------ Source data ------

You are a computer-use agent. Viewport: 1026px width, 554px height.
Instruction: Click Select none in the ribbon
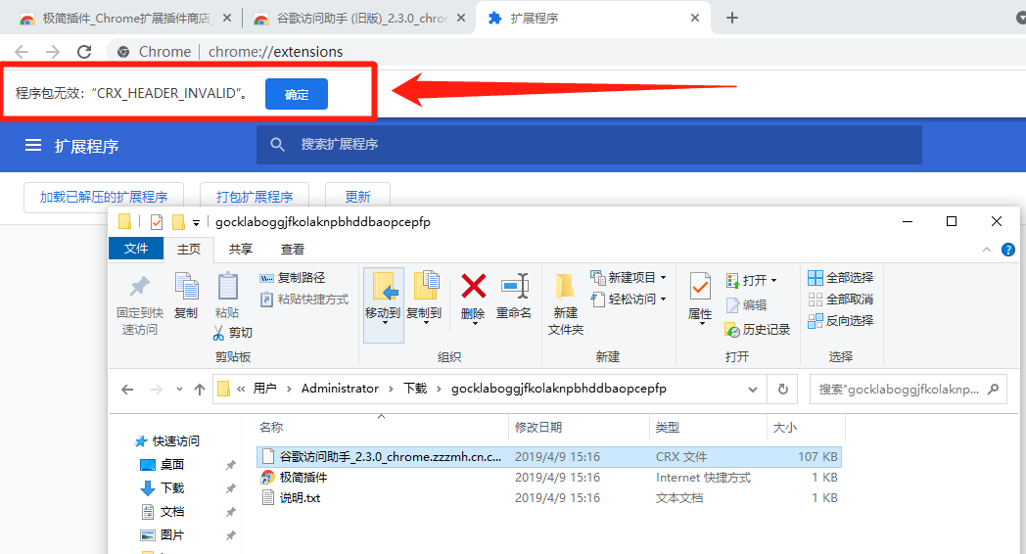pos(840,300)
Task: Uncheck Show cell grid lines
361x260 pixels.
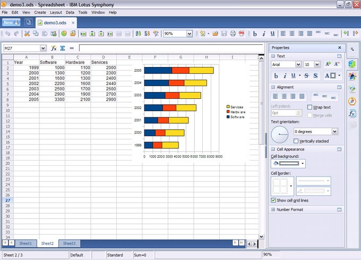Action: 273,200
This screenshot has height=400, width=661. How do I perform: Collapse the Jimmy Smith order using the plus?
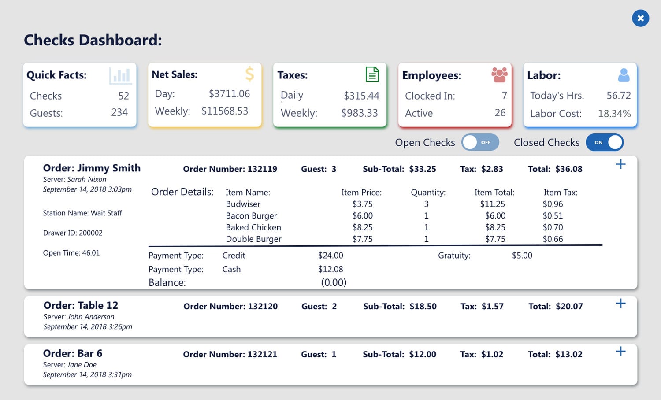[620, 164]
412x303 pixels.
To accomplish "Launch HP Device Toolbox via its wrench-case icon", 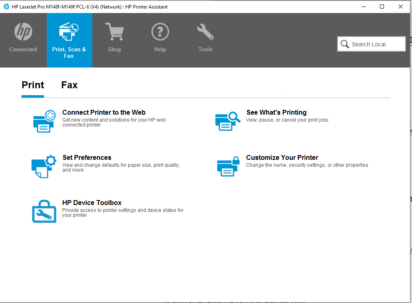I will pyautogui.click(x=44, y=211).
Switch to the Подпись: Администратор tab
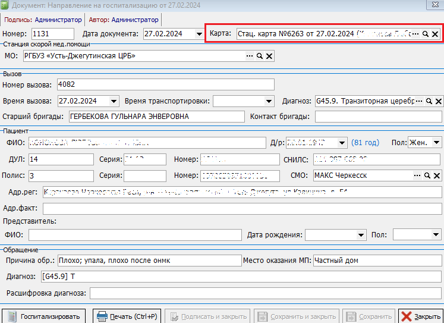 point(43,20)
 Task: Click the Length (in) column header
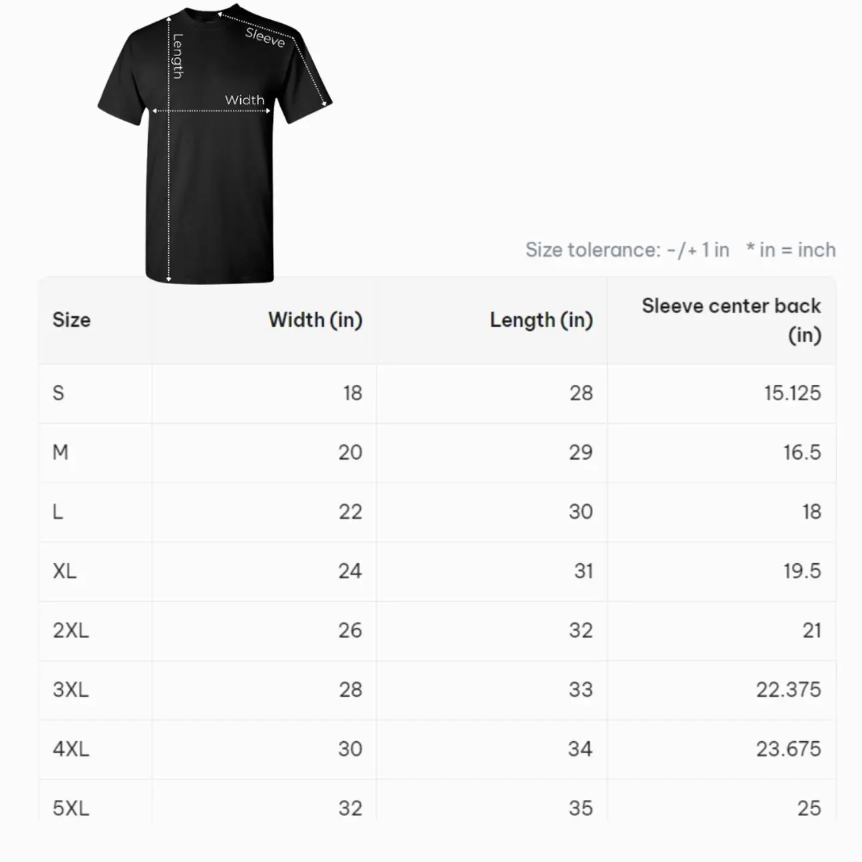(x=541, y=320)

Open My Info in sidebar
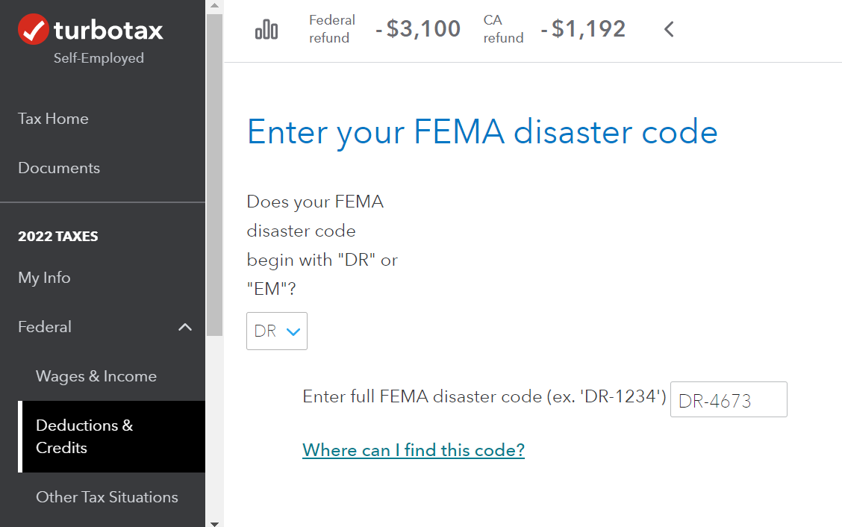pyautogui.click(x=44, y=278)
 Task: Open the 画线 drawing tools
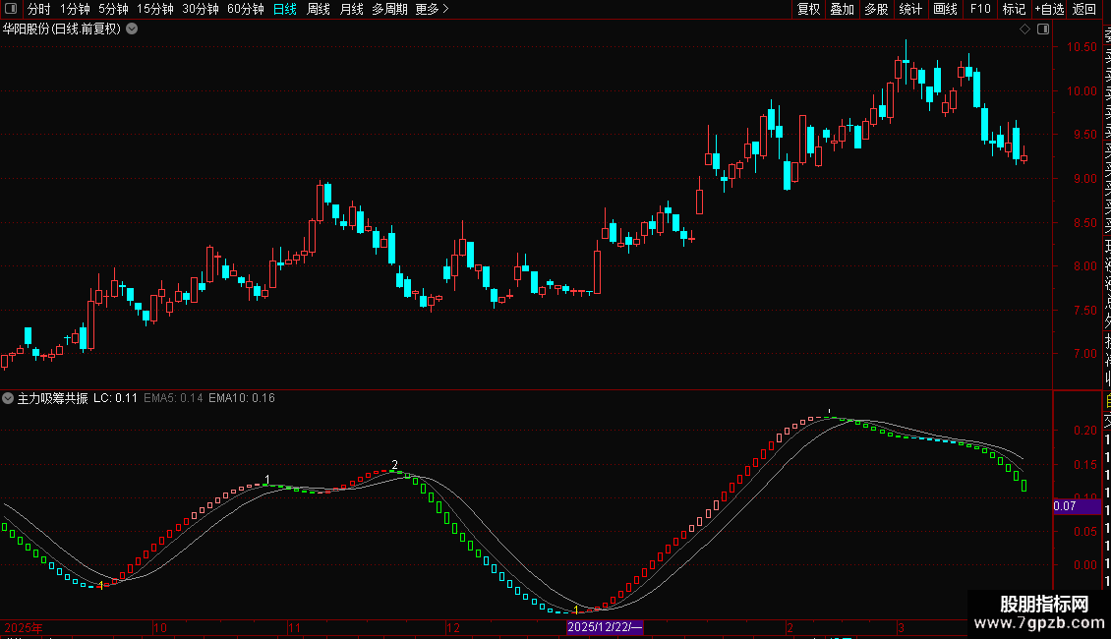(945, 9)
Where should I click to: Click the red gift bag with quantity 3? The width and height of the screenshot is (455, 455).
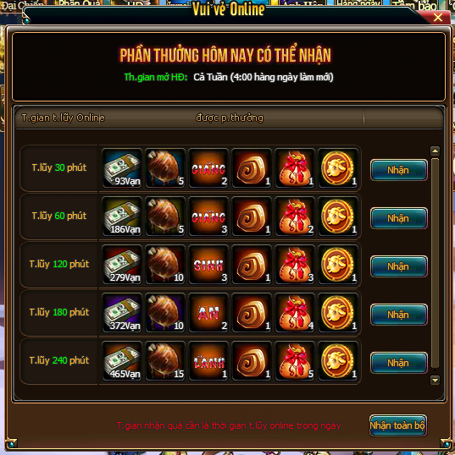[x=295, y=265]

------

**Problem requirements**
Restate, word for word and without pictures, the lines from the line containing "Switch to the Подпись: Администратор tab" to the last line of the records above.

**Reply to the exercise**
Switch to the Подпись: Администратор tab
 point(43,20)
 Task: Click the Length (in) column header
(x=541, y=320)

Open My Info in sidebar
pyautogui.click(x=44, y=278)
 Task: Open the 画线 drawing tools
(945, 9)
Where should I click to: Click the red gift bag with quantity 3? The width and height of the screenshot is (455, 455).
[x=295, y=265]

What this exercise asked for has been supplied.